Task requirements:
Please print the part of the piece on Phil Collins's debut album below, starting at "When released, most" and ending at "are those drums!", reproducing every character unchanged.

Text under study:
# # # # # # #
February 13 – Collins Turned Bad Marriage Into Great Record

Heartache and heartbreak may be the worst things to suffer in life. Unfortunately for artists, they’re often also the muse that drives the best of creative works. Such was the case for Phil Collins, who released his debut solo album, Face Value on this day in 1981. By that time Collins had settled in nicely as the singer for increasingly-popular Genesis (replacing today’s birthday boy Peter Gabriel in that role about four years prior) but he’d been thinking of a solo work for a couple of years. As early as 1979, he’d told Modern Drummer about a solo project he had in mind, noting “I’m also hip to what Eno does…two or three minutes of just mood. The album…will have a lot of different styles on it.”

And so it did, musically at least. As Rolling Stone noted, it changed pace “shifting with surprising sure-footedness” between bouncy, upbeat ditties and slow, dark dirges. Most noteworthy of those were the now iconic “In the Air Tonight.” The song which BBC personality Stuart Moconie says “set the template for all the ’80s drums” started slow, quietly brooding to a climatic thundering drumroll that is synonymous with Collins himself (in no small part due to him playing it in both London and Philadelphia at Live Aid!). Like most of the other songs, “In the Air Tonight” – which Collins says he wrote spontaneously but admits is full of “a lot of anger, a lot of despair”- the lyrics are downbeat. Titles like “The Roof Is Leaking” and “If Leaving Me Is Easy” might give you a clue to that. This came about as most of the album was written while he was going through a divorce from his first wife Andrea, who’d left him the year before. The misery was gold though. “In the Air Tonight” and the livelier “I Missed Again” were both top 20 hits in the States, top 10s to the north in Canada and helped the album hit #1 in his native UK and Canada, #7 in the U.S., which was higher than any Genesis album to that point. Eventually the album went 5X platinum here and even better- diamond status- in Canada, no doubt due to the ongoing popularity of “In The Air Tonight”. Initially only peaking at #19 on Billboard , it has gone on to be triple platinum as a single, selling more than “Bette Davis Eyes”, which was the biggest-seller of the actual year 1981. After all, who doesn’t love that break? Ozzy Osbourne says it’s the best drum break ever. The sound was largely created by producer Hugh Padgham, whom Phil met when both were working on a Peter Gabriel record, through a technique known as “gated reverb.” The big, bold echo-y sound would soon go on to be the norm on ’80s singles from artists as different as Abba’s Frida and Canadian country-rockers Blue Rodeo.

When released, most reviews were decent but not extraordinary. Many pointed out the nice contribution of the Earth,Wind & Fire horn section on songs like “I Missed Again” and suggested they helped it come across less pretentiously than many Genesis records. Its import seems to have grown through the years, with Q later rating it 4-star and allmusic grading it a perfect 5-stars, calling “I Missed Again” “impossibly hooky” and considering the record “thoughtful, emotionally-charged pop.” And of course, there are those drums!

Collins eventually found love again, and found a wallful of gold and platinum albums through the rest of the decade both on his own and with Genesis.
# # # # # # #
Information:
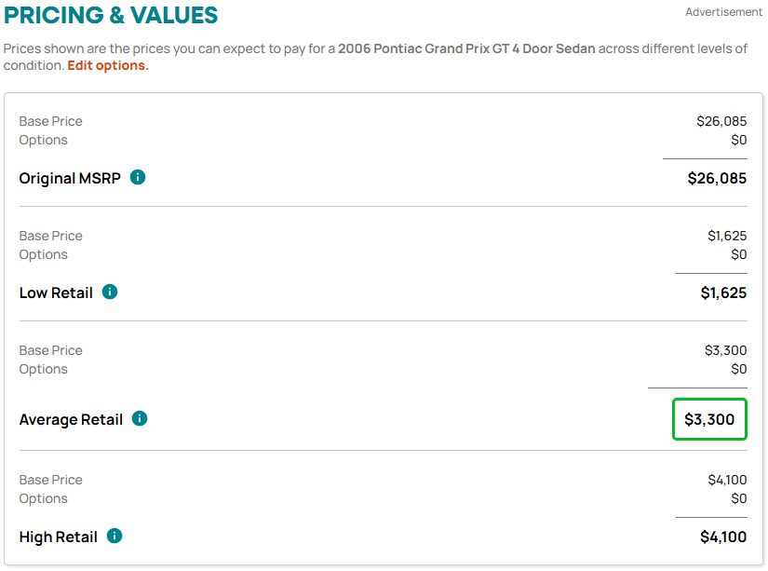This screenshot has height=571, width=768.
Task: Open the Low Retail info tooltip icon
Action: pyautogui.click(x=110, y=292)
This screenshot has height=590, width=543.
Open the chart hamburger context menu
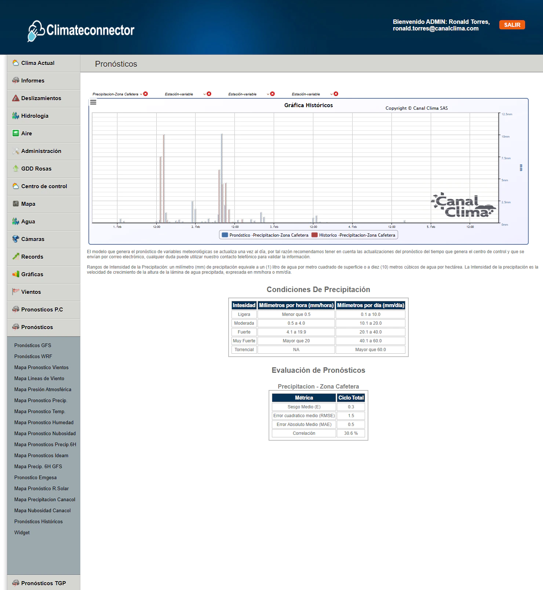point(93,102)
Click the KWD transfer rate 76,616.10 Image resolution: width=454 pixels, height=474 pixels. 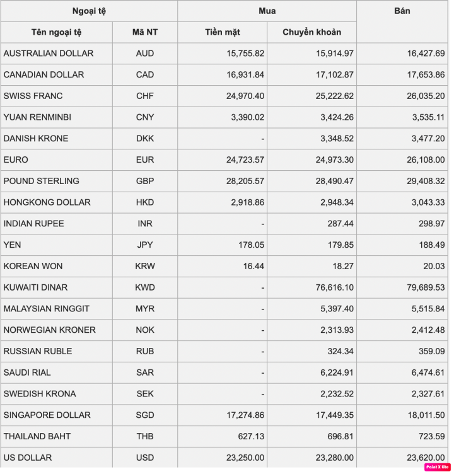pos(335,287)
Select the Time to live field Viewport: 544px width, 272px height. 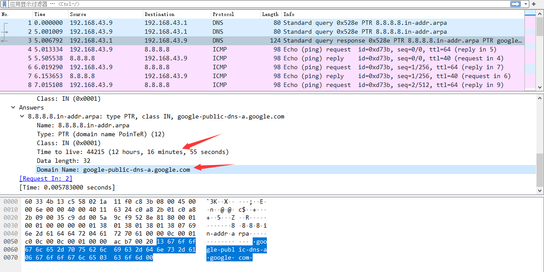(133, 152)
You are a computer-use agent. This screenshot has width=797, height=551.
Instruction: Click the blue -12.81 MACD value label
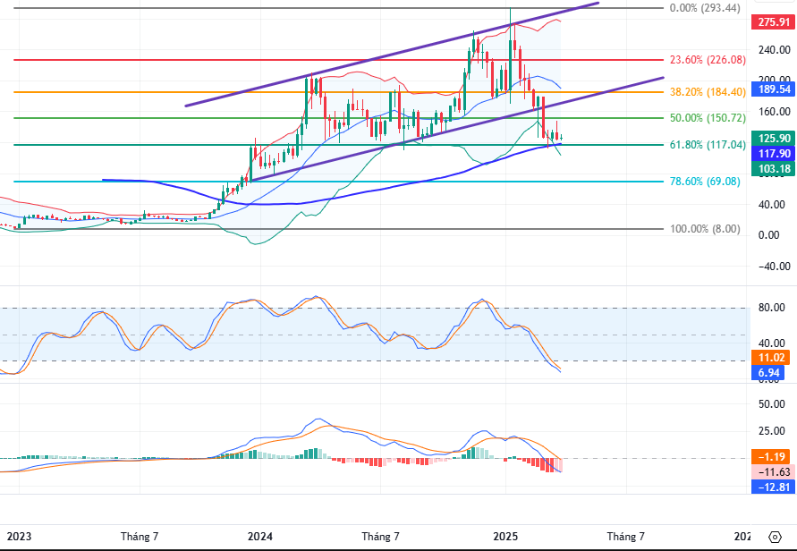[x=773, y=487]
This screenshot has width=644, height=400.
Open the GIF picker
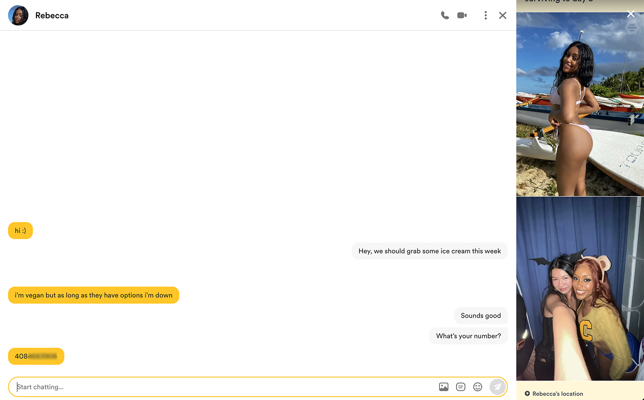point(460,387)
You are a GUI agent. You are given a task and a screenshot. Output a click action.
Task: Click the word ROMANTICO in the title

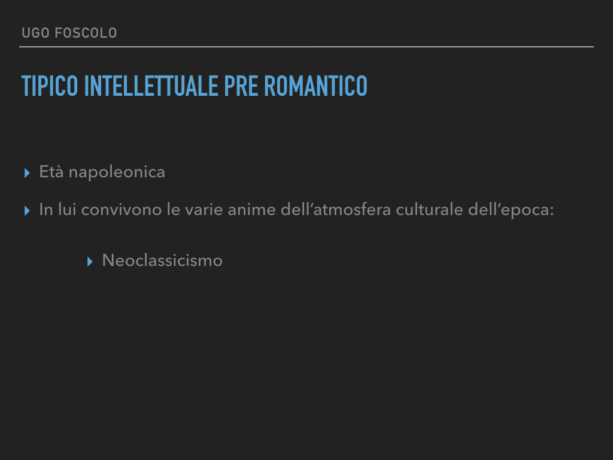[316, 86]
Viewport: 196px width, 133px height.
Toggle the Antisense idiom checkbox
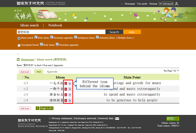click(x=97, y=37)
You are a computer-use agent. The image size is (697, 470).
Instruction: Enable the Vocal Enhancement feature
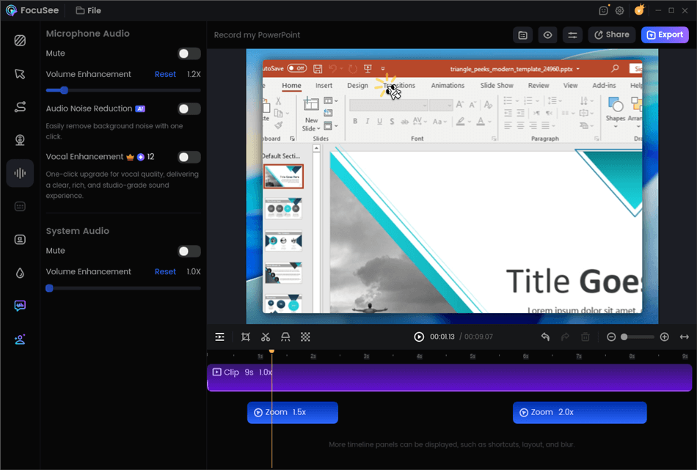tap(189, 156)
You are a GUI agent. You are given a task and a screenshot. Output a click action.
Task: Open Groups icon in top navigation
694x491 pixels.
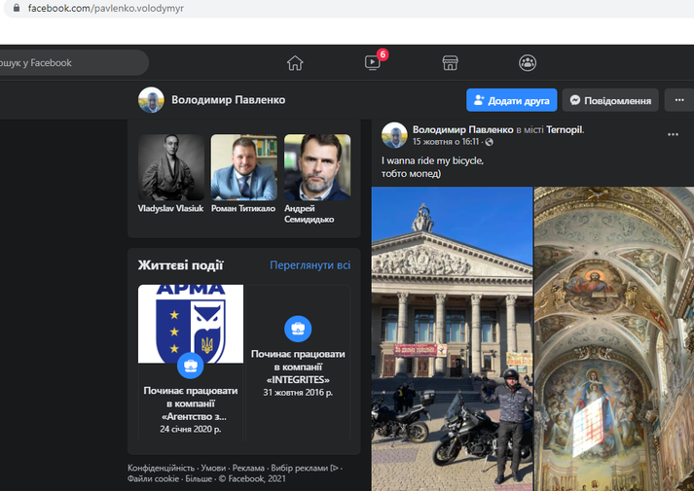pyautogui.click(x=528, y=63)
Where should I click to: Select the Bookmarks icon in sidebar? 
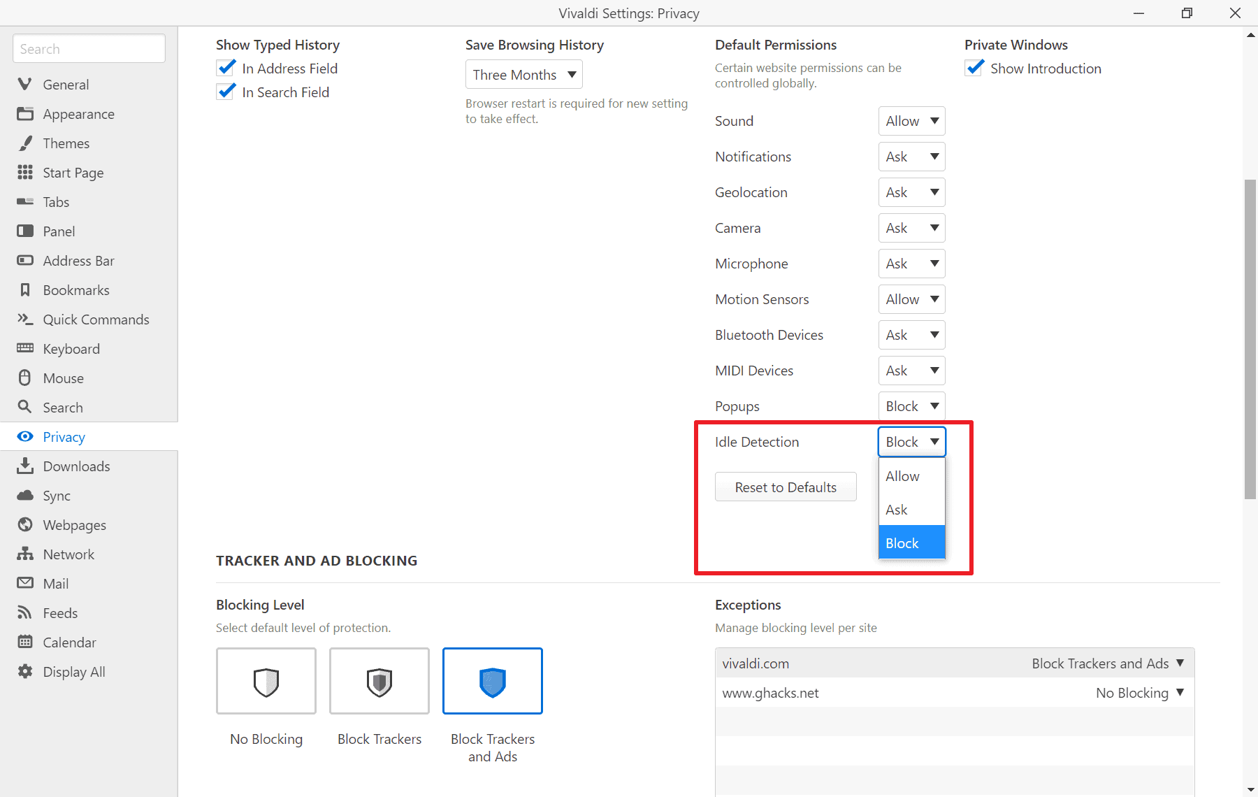coord(25,290)
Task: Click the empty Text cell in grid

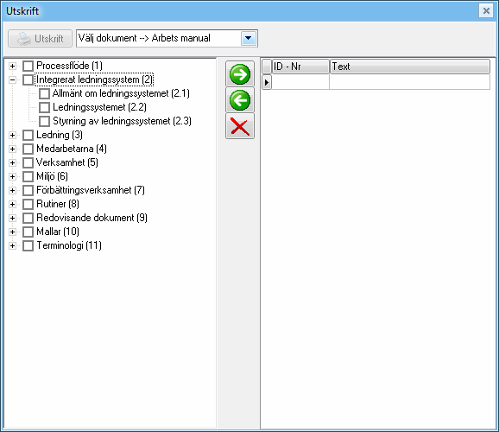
# # # # # # #
Reply:
When released, most reviews were decent but not extraordinary. Many pointed out the nice contribution of the Earth,Wind & Fire horn section on songs like “I Missed Again” and suggested they helped it come across less pretentiously than many Genesis records. Its import seems to have grown through the years, with Q later rating it 4-star and allmusic grading it a perfect 5-stars, calling “I Missed Again” “impossibly hooky” and considering the record “thoughtful, emotionally-charged pop.” And of course, there are those drums!